=== WHAT TO DO ===
The answer is to be an exact copy of the lines below running from the line with "Click the Facebook" down to the line with "Click the 'Please", both ends included, and nothing more.

+++ DATA RECORDS +++

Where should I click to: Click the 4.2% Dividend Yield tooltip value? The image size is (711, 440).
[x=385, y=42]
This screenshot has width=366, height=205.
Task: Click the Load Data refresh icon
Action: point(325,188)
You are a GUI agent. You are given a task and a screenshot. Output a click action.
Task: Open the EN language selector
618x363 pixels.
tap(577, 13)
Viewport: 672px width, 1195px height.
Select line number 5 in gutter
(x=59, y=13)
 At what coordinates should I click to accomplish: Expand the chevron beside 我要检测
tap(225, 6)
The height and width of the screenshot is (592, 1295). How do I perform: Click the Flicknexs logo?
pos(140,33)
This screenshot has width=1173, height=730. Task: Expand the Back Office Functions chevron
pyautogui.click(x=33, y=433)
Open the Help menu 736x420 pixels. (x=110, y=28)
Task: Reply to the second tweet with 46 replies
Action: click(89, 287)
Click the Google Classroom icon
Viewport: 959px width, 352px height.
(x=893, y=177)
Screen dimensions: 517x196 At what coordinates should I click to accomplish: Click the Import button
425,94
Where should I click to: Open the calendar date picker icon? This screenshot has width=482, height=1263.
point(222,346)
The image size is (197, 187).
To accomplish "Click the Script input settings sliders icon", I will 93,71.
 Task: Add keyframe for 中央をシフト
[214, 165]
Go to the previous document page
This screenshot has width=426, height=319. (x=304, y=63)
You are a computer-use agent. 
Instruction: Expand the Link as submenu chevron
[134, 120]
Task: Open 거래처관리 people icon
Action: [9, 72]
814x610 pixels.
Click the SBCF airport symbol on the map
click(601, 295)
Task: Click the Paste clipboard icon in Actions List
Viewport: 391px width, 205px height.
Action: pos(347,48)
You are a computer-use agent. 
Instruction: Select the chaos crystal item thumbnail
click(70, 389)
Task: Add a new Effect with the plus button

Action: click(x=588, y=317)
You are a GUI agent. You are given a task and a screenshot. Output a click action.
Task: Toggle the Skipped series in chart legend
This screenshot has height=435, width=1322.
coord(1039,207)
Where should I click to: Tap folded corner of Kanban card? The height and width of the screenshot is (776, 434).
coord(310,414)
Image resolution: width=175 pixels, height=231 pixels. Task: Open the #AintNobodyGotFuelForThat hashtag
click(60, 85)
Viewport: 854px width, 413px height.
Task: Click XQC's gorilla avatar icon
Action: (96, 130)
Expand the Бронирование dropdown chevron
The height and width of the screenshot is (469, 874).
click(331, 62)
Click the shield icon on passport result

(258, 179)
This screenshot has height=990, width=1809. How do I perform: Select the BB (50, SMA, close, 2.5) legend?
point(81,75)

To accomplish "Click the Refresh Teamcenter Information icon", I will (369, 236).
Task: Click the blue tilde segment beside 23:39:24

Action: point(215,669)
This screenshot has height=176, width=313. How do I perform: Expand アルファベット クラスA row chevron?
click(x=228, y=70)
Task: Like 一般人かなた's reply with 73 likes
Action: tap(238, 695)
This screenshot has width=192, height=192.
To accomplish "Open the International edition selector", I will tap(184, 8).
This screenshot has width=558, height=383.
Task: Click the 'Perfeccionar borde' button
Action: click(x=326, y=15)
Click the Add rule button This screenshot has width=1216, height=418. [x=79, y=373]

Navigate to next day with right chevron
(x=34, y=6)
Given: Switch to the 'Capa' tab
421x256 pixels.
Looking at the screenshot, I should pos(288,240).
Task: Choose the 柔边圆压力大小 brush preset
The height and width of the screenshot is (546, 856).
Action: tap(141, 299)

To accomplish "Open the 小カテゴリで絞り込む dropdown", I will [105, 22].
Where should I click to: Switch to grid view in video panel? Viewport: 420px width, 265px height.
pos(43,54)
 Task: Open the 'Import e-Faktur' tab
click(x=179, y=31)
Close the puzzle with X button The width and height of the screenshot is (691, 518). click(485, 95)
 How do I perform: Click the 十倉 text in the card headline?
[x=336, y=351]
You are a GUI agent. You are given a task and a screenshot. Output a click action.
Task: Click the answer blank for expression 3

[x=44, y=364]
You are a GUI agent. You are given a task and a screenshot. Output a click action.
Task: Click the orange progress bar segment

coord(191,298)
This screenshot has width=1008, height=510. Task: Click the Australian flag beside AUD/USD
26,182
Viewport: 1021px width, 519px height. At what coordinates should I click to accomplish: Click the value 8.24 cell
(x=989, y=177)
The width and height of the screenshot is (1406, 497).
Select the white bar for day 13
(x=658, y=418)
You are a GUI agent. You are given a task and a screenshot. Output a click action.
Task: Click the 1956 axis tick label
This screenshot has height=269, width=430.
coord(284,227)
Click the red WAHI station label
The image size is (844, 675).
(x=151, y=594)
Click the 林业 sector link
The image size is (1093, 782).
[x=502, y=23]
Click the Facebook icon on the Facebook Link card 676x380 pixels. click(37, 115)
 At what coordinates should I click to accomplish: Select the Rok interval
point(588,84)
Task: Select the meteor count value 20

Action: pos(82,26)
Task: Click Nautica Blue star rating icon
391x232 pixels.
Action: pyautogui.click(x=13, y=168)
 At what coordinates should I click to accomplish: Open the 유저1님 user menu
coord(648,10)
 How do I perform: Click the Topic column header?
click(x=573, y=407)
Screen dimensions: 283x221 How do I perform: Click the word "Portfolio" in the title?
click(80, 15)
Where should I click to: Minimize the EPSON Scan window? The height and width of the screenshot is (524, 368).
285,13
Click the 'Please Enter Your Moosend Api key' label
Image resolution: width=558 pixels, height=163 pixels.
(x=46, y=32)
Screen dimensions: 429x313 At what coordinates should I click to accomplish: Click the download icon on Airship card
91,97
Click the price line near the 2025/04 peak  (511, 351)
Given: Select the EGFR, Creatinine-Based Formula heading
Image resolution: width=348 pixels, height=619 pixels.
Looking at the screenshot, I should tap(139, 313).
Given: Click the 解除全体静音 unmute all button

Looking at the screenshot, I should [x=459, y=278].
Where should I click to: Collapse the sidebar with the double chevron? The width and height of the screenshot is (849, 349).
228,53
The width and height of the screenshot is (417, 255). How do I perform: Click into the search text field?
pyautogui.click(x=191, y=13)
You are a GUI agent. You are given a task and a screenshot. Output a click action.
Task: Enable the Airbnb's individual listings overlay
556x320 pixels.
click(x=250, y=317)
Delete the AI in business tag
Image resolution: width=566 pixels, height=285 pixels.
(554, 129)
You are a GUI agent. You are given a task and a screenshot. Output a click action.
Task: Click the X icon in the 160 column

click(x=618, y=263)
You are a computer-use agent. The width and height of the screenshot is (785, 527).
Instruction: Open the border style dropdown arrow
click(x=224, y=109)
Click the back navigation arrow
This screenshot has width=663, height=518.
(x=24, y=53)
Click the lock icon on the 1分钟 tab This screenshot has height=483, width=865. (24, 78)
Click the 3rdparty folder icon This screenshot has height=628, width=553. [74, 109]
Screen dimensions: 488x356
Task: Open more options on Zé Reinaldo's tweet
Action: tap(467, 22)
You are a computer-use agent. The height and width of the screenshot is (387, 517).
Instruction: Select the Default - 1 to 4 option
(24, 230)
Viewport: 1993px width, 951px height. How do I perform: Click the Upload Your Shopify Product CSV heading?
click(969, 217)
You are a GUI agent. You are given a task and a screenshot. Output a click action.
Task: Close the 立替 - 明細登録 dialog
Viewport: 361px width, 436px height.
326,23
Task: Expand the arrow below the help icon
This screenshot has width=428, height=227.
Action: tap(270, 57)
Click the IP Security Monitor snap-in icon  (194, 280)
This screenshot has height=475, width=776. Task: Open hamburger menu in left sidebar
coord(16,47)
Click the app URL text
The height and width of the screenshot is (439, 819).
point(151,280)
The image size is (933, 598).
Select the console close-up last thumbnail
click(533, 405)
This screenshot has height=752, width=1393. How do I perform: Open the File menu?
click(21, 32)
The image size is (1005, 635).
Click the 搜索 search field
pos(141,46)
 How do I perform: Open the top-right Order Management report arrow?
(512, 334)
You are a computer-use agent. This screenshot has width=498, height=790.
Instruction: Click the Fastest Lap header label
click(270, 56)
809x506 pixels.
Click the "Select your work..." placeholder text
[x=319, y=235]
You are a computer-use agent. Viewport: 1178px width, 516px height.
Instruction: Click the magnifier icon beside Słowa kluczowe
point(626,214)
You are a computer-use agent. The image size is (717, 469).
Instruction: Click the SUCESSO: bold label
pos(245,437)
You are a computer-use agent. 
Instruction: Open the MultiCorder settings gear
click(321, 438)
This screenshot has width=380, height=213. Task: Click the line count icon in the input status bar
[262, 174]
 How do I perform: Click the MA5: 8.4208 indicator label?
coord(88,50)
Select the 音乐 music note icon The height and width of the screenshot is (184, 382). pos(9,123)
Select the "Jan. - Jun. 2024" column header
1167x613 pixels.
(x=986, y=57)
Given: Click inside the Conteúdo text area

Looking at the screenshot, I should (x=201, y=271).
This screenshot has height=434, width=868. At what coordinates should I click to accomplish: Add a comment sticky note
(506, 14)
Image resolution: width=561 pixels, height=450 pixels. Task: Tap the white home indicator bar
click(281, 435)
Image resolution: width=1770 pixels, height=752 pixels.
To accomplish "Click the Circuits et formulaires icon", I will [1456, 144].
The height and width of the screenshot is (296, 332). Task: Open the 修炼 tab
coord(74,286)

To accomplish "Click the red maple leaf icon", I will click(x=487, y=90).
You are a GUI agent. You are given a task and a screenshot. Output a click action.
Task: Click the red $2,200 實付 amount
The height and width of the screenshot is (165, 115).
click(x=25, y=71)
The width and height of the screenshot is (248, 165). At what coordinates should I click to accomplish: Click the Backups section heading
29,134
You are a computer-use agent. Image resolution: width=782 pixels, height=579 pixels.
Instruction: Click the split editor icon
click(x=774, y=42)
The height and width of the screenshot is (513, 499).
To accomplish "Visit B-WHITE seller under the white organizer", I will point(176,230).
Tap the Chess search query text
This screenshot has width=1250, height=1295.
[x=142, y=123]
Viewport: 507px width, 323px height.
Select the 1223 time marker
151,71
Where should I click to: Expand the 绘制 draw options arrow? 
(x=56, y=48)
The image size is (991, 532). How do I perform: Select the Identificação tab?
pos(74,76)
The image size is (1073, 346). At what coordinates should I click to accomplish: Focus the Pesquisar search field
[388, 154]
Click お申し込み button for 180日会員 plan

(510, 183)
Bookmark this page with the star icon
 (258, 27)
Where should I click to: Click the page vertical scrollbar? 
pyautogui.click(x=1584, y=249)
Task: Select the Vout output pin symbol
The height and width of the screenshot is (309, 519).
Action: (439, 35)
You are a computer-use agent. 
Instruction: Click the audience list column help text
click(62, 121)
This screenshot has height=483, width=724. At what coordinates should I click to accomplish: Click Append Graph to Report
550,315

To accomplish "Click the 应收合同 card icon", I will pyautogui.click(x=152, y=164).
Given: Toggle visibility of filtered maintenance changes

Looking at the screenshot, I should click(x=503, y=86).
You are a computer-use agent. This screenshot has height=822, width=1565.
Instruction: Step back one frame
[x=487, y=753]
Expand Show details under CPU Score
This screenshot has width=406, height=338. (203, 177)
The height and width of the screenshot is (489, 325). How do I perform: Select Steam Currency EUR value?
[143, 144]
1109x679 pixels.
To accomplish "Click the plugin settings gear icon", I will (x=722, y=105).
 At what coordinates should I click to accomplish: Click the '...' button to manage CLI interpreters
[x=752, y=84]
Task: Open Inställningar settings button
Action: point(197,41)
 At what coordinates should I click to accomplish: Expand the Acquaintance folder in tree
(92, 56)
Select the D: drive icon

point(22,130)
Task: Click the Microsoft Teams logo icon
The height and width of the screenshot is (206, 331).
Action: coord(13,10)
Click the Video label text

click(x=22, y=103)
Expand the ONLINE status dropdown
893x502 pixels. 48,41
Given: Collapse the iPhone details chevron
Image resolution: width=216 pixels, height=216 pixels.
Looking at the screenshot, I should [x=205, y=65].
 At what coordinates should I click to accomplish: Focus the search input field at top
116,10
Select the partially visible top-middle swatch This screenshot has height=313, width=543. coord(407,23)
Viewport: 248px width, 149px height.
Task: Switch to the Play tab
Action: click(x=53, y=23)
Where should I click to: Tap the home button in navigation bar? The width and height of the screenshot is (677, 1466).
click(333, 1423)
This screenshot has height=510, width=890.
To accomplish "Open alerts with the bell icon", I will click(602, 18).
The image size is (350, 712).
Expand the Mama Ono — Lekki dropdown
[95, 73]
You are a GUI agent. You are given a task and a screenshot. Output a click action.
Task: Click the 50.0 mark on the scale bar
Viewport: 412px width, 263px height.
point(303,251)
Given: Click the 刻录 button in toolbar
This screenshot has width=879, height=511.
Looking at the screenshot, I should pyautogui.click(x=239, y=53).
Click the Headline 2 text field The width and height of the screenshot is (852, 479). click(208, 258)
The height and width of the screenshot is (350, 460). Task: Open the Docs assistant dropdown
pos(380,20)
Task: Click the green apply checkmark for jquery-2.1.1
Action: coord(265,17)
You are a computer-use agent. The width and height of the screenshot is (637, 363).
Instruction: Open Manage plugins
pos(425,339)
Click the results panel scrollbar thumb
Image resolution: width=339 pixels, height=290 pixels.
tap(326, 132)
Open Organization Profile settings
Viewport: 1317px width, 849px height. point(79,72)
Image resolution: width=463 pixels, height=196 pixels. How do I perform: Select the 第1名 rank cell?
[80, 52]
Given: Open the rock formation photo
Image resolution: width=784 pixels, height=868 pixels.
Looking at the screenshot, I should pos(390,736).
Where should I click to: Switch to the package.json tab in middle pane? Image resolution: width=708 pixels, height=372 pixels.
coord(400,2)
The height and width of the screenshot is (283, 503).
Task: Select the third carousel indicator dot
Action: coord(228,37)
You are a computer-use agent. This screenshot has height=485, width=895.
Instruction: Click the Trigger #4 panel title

+++

=== EXERCISE ANSWER ===
Click the Facebook icon on the Facebook Link card 676x380 pixels. click(37, 115)
 At what coordinates should I click to accomplish: Select the Rok interval
point(588,84)
Task: Select the meteor count value 20

Action: pos(82,26)
Task: Click Nautica Blue star rating icon
391x232 pixels.
Action: pyautogui.click(x=13, y=168)
 At what coordinates should I click to accomplish: Open the 유저1님 user menu
coord(648,10)
 How do I perform: Click the Topic column header?
click(x=573, y=407)
Screen dimensions: 283x221 How do I perform: Click the word "Portfolio" in the title?
click(80, 15)
Where should I click to: Minimize the EPSON Scan window? The height and width of the screenshot is (524, 368).
285,13
Click the 'Please Enter Your Moosend Api key' label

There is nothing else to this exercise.